By Bart H. Meijer
AMSTERDAM (Reuters) -Shares of Signify fell as much as 9% early on Friday as the world’s largest lighting maker said a lack of parts had reduced output and the problem could persist for many more months.
Other industry executives have already said a semiconductor shortage could last well into 2022, as one-off purchases to meet work-from-home needs drive demand.
Signify has also struggled to source other components, including some metals and plastics.
Chief Executive Eric Rondolat said 85 million euros ($100 million) in sales had been missed in the first six months of the year.

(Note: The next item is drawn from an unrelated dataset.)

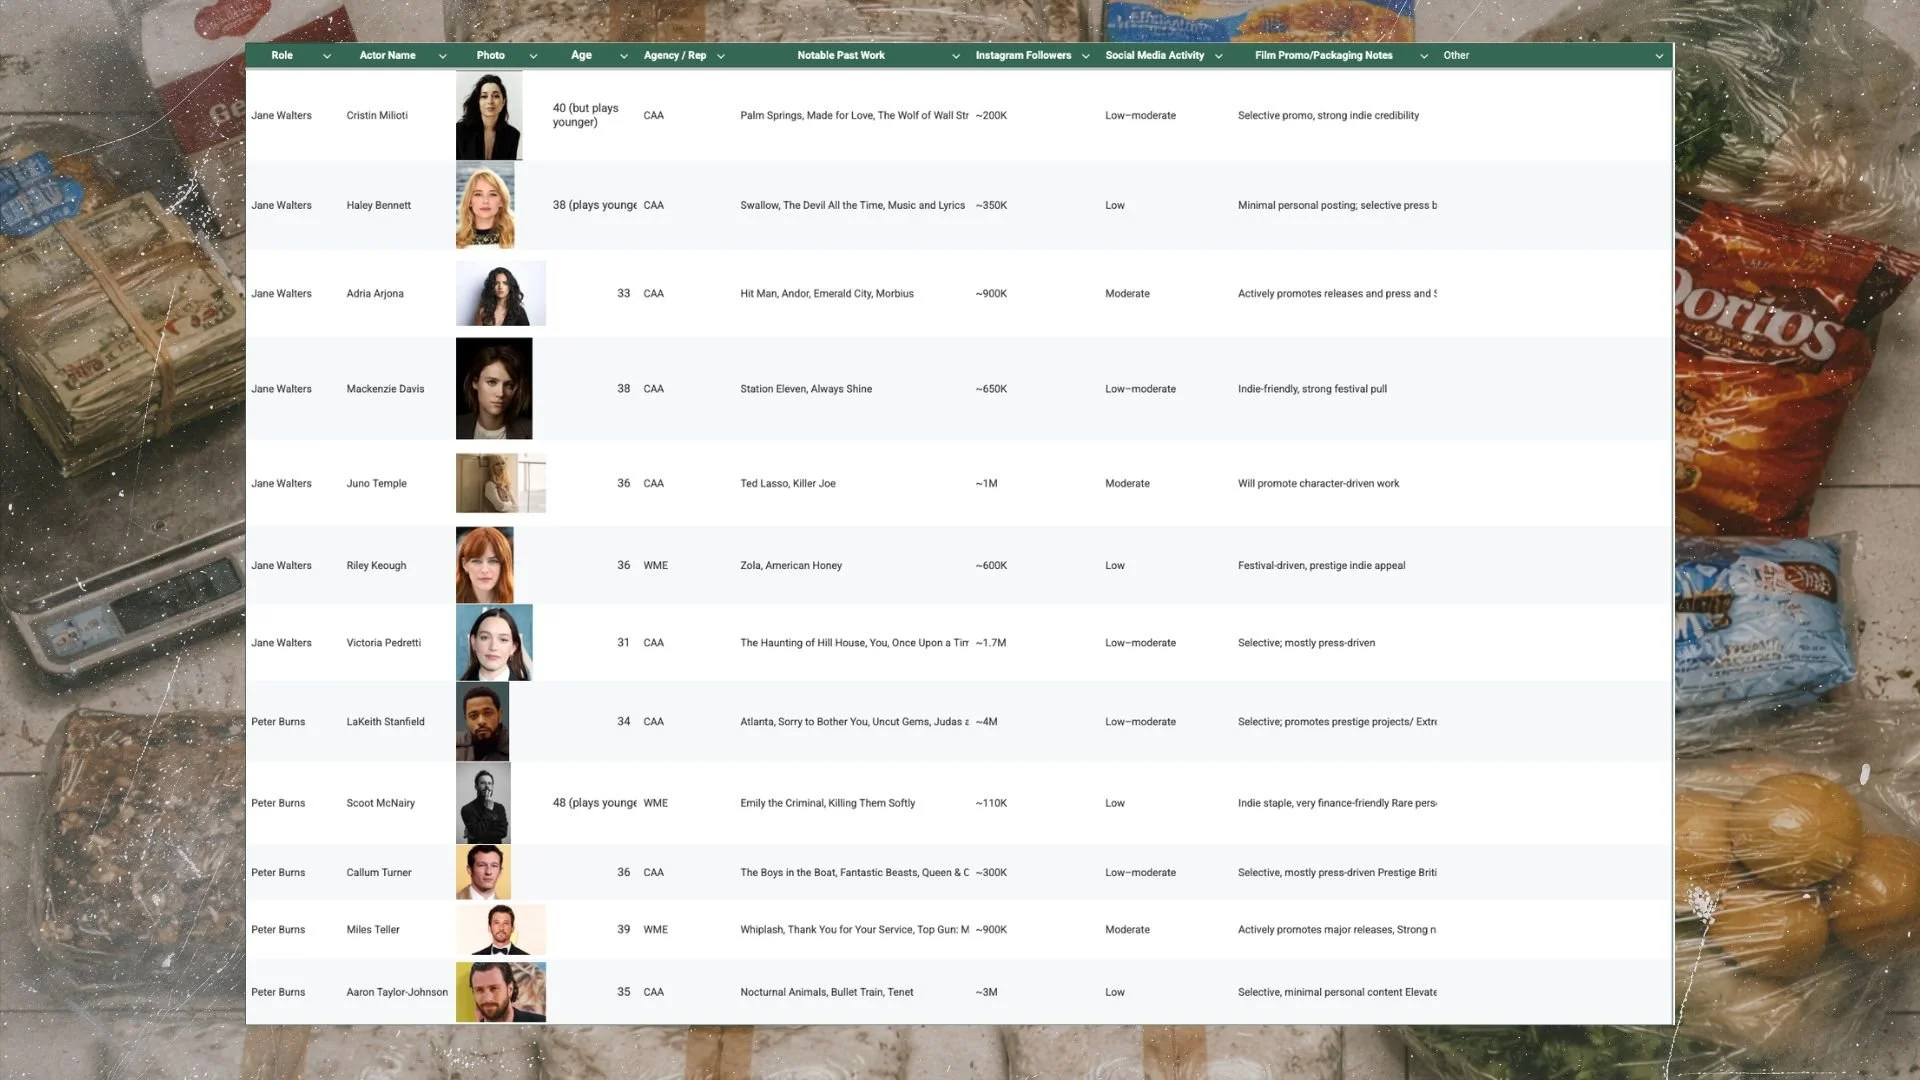Open the Role column filter dropdown

[x=326, y=56]
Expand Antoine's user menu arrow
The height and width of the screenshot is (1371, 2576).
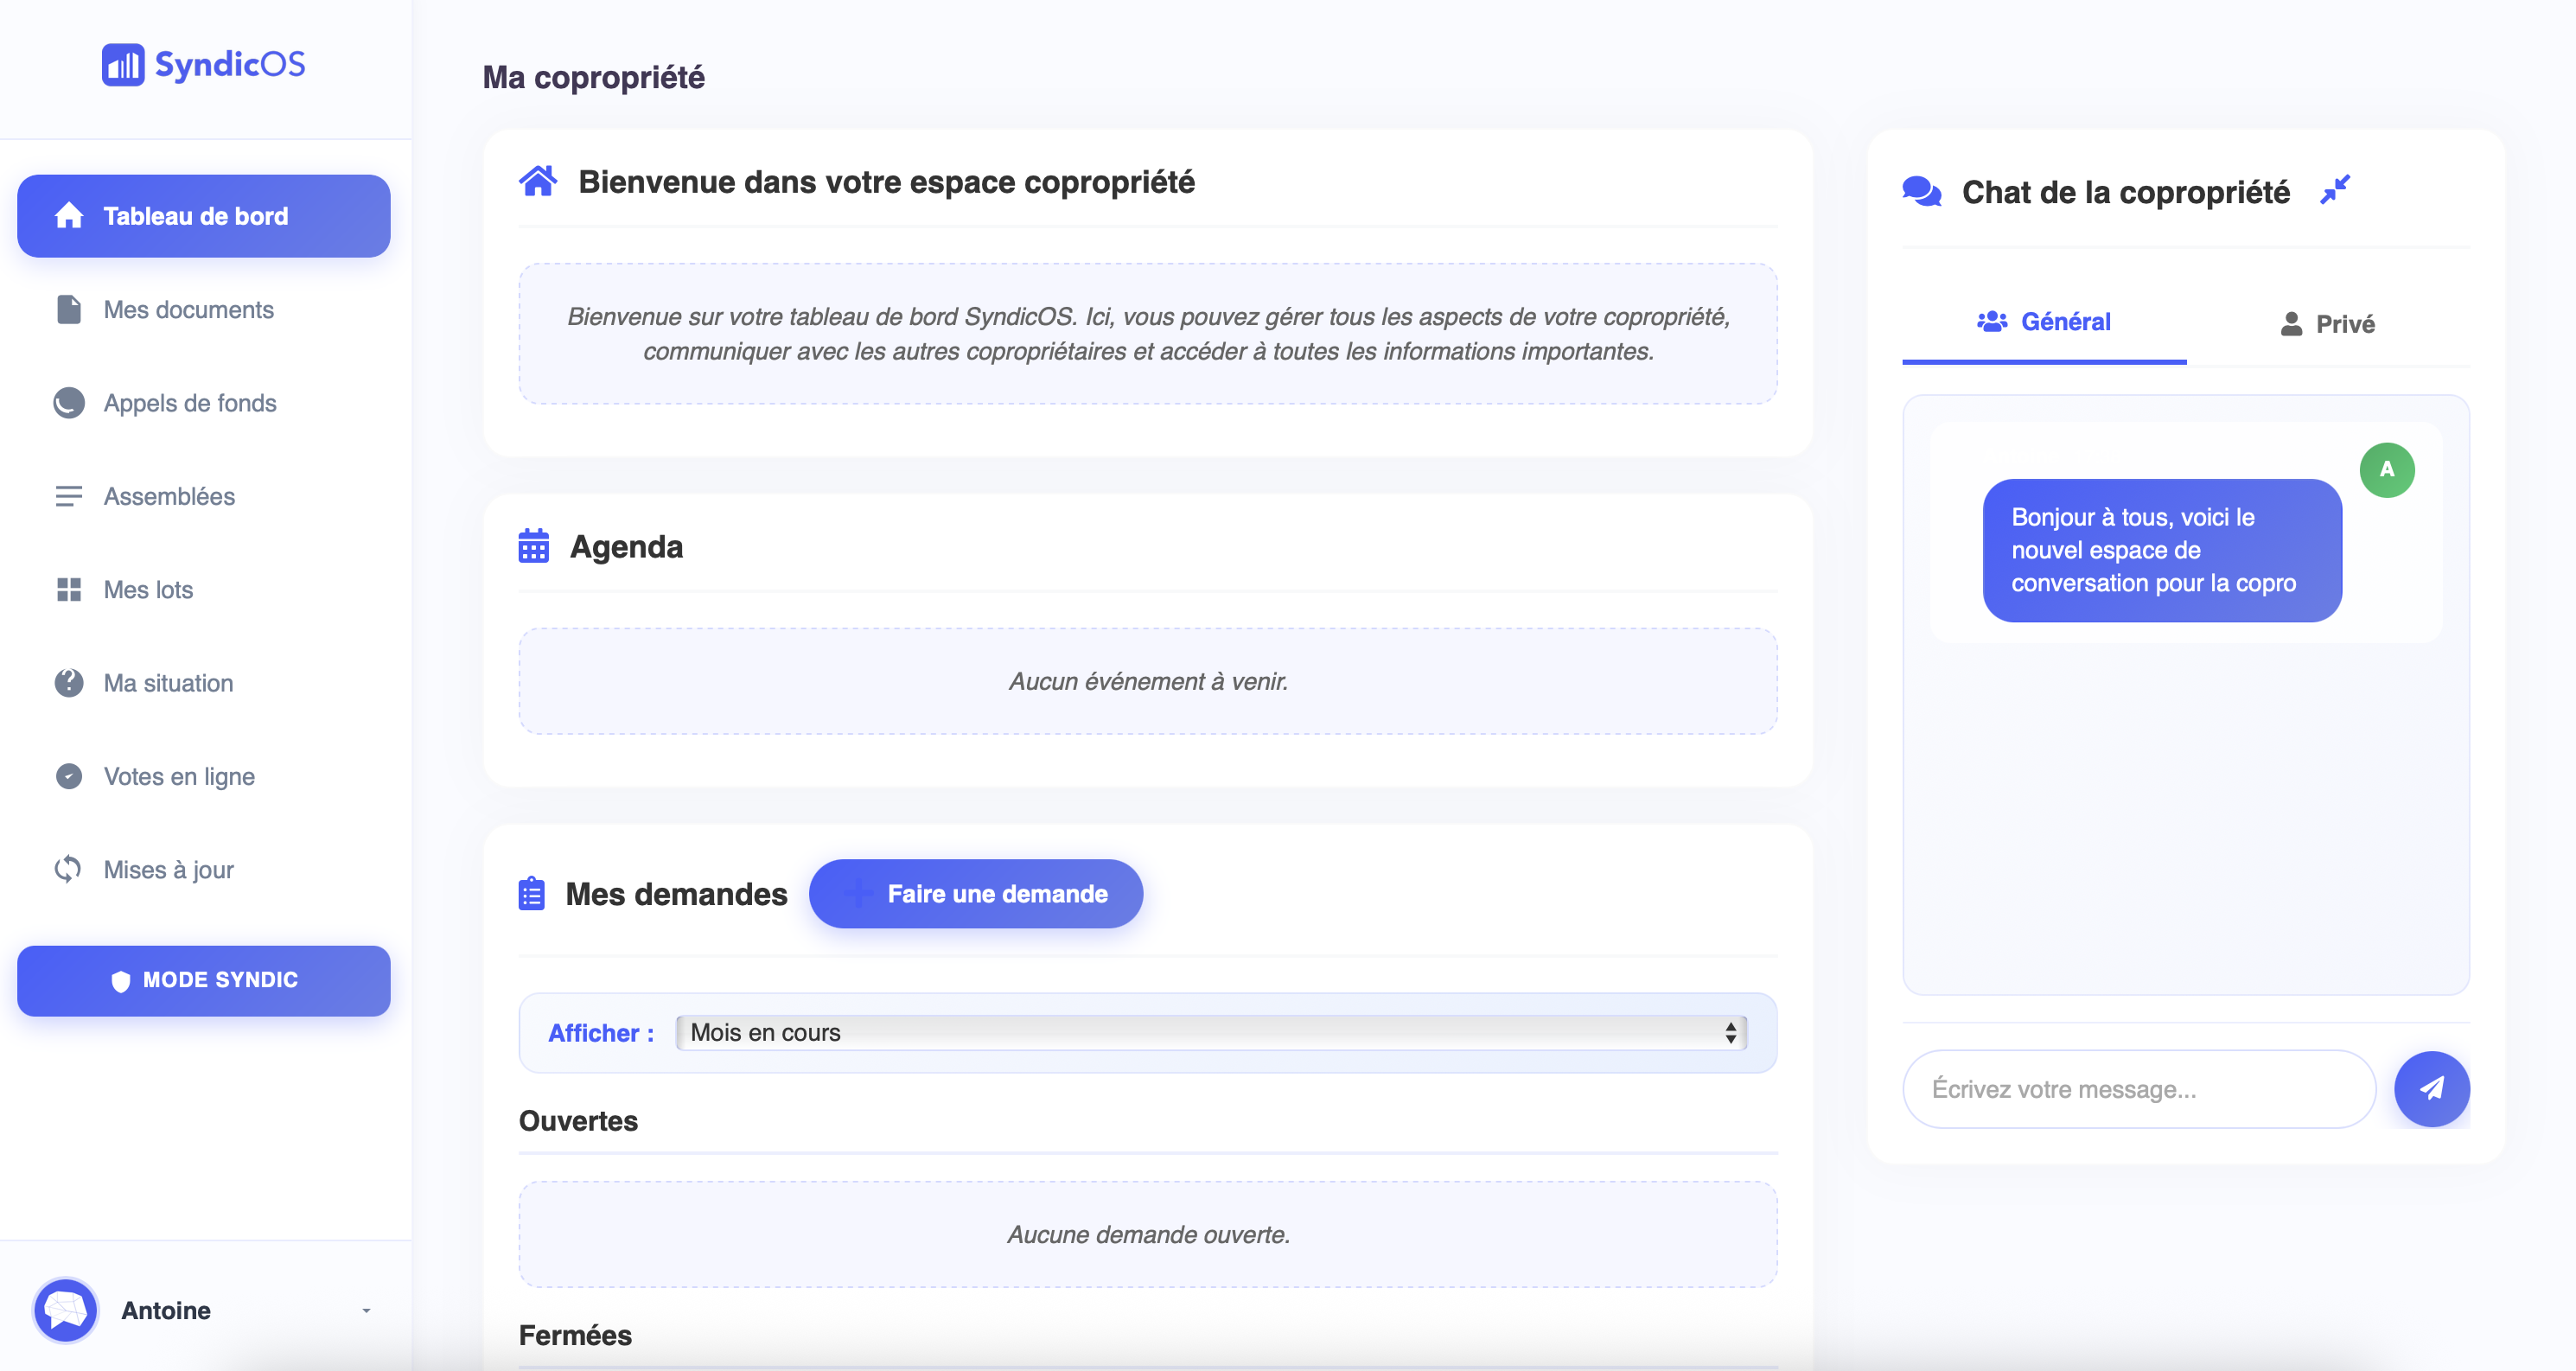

“We could do more if we had more components,” Rondolat told reporters. “Recovery could come maybe in the fourth quarter, probably in the beginning of next year. But it’s a very tough situation.”
Signify shares rallied slightly to trade down 6.5% at 0750 GMT in Amsterdam. They are still up almost 25% since the start of the year after a strong rally in recent months.
“Second quarter results were not as strong as expected (and) Signify mentions supply constraints as a limiting factor,” ING analyst Marc Hesselink wrote in a note.
The company, formerly known as Philips Lighting, said comparable sales were up 14% in the second quarter from a year before — when the outbreak of the COVID-19 pandemic caused a deep slump — as consumer demand jumped, especially for networked lights that can be adjusted by mobile phone.
Adjusted earnings before interest, taxes, and amortisation (EBITA) increased 32% to 175 million euros.
The improved results fell short of analyst expectations in a company-compiled poll.
Signify maintained its outlook for a 3% to 6% comparable sales growth for 2021.